*** Input for this task ***

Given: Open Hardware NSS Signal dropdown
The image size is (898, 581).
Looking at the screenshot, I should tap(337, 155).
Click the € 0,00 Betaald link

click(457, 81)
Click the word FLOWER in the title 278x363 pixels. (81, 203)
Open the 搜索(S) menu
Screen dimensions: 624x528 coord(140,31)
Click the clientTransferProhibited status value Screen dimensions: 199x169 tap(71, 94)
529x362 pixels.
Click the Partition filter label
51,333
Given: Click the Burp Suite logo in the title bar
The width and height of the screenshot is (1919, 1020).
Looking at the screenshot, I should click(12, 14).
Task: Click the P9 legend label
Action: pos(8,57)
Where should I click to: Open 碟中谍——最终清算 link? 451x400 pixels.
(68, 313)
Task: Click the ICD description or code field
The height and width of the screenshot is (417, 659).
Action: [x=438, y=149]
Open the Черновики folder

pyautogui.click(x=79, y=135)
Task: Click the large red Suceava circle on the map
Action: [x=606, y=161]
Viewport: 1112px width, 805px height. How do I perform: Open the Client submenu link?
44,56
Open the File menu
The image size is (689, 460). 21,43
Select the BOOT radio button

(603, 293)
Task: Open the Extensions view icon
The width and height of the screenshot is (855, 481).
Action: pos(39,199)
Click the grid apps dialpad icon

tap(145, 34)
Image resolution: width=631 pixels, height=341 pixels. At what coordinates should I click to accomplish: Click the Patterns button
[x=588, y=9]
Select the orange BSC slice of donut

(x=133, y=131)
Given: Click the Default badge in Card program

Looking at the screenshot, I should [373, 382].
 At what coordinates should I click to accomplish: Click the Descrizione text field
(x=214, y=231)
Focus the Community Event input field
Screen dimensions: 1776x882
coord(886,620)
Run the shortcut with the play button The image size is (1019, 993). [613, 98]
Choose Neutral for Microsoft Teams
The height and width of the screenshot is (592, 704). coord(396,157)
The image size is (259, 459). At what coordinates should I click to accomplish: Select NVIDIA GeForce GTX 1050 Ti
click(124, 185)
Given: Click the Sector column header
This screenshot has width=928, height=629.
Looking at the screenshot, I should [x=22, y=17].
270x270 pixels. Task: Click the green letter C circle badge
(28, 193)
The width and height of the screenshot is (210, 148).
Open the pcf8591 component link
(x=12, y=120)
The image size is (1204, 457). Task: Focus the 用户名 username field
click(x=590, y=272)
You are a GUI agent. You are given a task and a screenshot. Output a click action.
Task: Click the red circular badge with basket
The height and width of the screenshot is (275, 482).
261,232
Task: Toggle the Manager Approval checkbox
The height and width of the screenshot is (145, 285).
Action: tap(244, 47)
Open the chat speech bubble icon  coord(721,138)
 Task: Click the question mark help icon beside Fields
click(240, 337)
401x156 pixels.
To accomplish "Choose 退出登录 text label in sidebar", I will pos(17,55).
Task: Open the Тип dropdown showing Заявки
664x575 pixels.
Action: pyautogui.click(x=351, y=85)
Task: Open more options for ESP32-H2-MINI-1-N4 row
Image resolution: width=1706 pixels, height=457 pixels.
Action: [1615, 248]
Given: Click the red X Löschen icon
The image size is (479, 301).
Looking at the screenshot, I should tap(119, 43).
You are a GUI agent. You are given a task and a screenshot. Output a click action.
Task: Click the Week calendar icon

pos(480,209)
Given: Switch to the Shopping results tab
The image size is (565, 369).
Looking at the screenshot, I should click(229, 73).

***

▸ **Task description**:
The entries shown above should be copied out word for word.

▸ **Response box**:
Given: Open Hardware NSS Signal dropdown
The image size is (898, 581).
Looking at the screenshot, I should tap(337, 155).
Click the € 0,00 Betaald link

click(457, 81)
Click the word FLOWER in the title 278x363 pixels. (81, 203)
Open the 搜索(S) menu
Screen dimensions: 624x528 coord(140,31)
Click the clientTransferProhibited status value Screen dimensions: 199x169 tap(71, 94)
529x362 pixels.
Click the Partition filter label
51,333
Given: Click the Burp Suite logo in the title bar
The width and height of the screenshot is (1919, 1020).
Looking at the screenshot, I should click(12, 14).
Task: Click the P9 legend label
Action: pos(8,57)
Where should I click to: Open 碟中谍——最终清算 link? 451x400 pixels.
(68, 313)
Task: Click the ICD description or code field
The height and width of the screenshot is (417, 659).
Action: [x=438, y=149]
Open the Черновики folder

pyautogui.click(x=79, y=135)
Task: Click the large red Suceava circle on the map
Action: [x=606, y=161]
Viewport: 1112px width, 805px height. How do I perform: Open the Client submenu link?
44,56
Open the File menu
The image size is (689, 460). 21,43
Select the BOOT radio button

(603, 293)
Task: Open the Extensions view icon
The width and height of the screenshot is (855, 481).
Action: pos(39,199)
Click the grid apps dialpad icon

tap(145, 34)
Image resolution: width=631 pixels, height=341 pixels. At what coordinates should I click to accomplish: Click the Patterns button
[x=588, y=9]
Select the orange BSC slice of donut

(x=133, y=131)
Given: Click the Default badge in Card program

Looking at the screenshot, I should [373, 382].
 At what coordinates should I click to accomplish: Click the Descrizione text field
(x=214, y=231)
Focus the Community Event input field
Screen dimensions: 1776x882
coord(886,620)
Run the shortcut with the play button The image size is (1019, 993). [613, 98]
Choose Neutral for Microsoft Teams
The height and width of the screenshot is (592, 704). coord(396,157)
The image size is (259, 459). At what coordinates should I click to accomplish: Select NVIDIA GeForce GTX 1050 Ti
click(124, 185)
Given: Click the Sector column header
This screenshot has width=928, height=629.
Looking at the screenshot, I should [x=22, y=17].
270x270 pixels. Task: Click the green letter C circle badge
(28, 193)
The width and height of the screenshot is (210, 148).
Open the pcf8591 component link
(x=12, y=120)
The image size is (1204, 457). Task: Focus the 用户名 username field
click(x=590, y=272)
You are a GUI agent. You are given a task and a screenshot. Output a click action.
Task: Click the red circular badge with basket
The height and width of the screenshot is (275, 482).
261,232
Task: Toggle the Manager Approval checkbox
The height and width of the screenshot is (145, 285).
Action: tap(244, 47)
Open the chat speech bubble icon  coord(721,138)
 Task: Click the question mark help icon beside Fields
click(240, 337)
401x156 pixels.
To accomplish "Choose 退出登录 text label in sidebar", I will pos(17,55).
Task: Open the Тип dropdown showing Заявки
664x575 pixels.
Action: pyautogui.click(x=351, y=85)
Task: Open more options for ESP32-H2-MINI-1-N4 row
Image resolution: width=1706 pixels, height=457 pixels.
Action: [1615, 248]
Given: Click the red X Löschen icon
The image size is (479, 301).
Looking at the screenshot, I should tap(119, 43).
You are a GUI agent. You are given a task and a screenshot. Output a click action.
Task: Click the Week calendar icon

pos(480,209)
Given: Switch to the Shopping results tab
The image size is (565, 369).
Looking at the screenshot, I should click(229, 73).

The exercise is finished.